### WHAT YOU SHOULD DO:
Once you find the line containing "Instruction: Click the RSS" in the data below, copy it and each following line exactly, up to and including the line containing "Click the Çekiliş no: 32 text", and nothing else.

### TASK MATERIAL:
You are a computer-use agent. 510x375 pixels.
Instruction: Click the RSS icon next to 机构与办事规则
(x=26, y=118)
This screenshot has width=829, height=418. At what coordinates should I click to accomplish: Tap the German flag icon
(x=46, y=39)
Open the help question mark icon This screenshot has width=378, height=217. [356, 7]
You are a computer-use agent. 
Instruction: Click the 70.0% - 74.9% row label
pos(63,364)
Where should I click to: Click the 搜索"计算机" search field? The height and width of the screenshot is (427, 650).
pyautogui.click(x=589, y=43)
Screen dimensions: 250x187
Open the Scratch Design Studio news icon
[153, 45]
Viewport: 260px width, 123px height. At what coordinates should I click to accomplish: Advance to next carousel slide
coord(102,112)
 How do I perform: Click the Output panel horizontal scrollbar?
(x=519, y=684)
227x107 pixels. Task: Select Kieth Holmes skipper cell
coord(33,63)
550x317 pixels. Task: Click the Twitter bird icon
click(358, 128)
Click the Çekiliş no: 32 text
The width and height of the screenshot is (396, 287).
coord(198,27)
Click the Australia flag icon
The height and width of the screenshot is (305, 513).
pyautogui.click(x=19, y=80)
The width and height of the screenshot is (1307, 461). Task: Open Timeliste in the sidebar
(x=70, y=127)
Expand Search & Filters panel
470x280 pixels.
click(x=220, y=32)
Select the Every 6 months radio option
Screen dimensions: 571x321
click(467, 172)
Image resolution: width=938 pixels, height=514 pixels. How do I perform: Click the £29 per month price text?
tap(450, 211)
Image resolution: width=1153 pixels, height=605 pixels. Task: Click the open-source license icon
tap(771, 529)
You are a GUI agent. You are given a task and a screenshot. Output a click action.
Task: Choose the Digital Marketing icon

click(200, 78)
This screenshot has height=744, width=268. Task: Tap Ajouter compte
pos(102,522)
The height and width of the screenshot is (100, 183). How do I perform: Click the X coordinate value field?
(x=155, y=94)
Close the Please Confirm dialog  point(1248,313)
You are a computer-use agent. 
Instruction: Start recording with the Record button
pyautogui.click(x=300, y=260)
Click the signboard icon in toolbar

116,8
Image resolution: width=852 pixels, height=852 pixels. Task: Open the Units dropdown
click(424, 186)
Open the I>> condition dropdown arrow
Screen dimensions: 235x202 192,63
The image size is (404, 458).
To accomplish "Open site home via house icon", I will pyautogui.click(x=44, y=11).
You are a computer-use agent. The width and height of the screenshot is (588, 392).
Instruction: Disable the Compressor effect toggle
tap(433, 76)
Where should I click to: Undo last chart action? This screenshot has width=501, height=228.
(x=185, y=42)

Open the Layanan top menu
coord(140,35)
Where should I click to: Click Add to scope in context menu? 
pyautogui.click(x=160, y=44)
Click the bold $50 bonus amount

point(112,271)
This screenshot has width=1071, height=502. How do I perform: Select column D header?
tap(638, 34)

### TASK RESPONSE:
Instruction: Click the RSS icon next to 机构与办事规则
(x=26, y=118)
This screenshot has width=829, height=418. At what coordinates should I click to accomplish: Tap the German flag icon
(x=46, y=39)
Open the help question mark icon This screenshot has width=378, height=217. [356, 7]
You are a computer-use agent. 
Instruction: Click the 70.0% - 74.9% row label
pos(63,364)
Where should I click to: Click the 搜索"计算机" search field? The height and width of the screenshot is (427, 650).
pyautogui.click(x=589, y=43)
Screen dimensions: 250x187
Open the Scratch Design Studio news icon
[153, 45]
Viewport: 260px width, 123px height. At what coordinates should I click to accomplish: Advance to next carousel slide
coord(102,112)
 How do I perform: Click the Output panel horizontal scrollbar?
(x=519, y=684)
227x107 pixels. Task: Select Kieth Holmes skipper cell
coord(33,63)
550x317 pixels. Task: Click the Twitter bird icon
click(358, 128)
Click the Çekiliş no: 32 text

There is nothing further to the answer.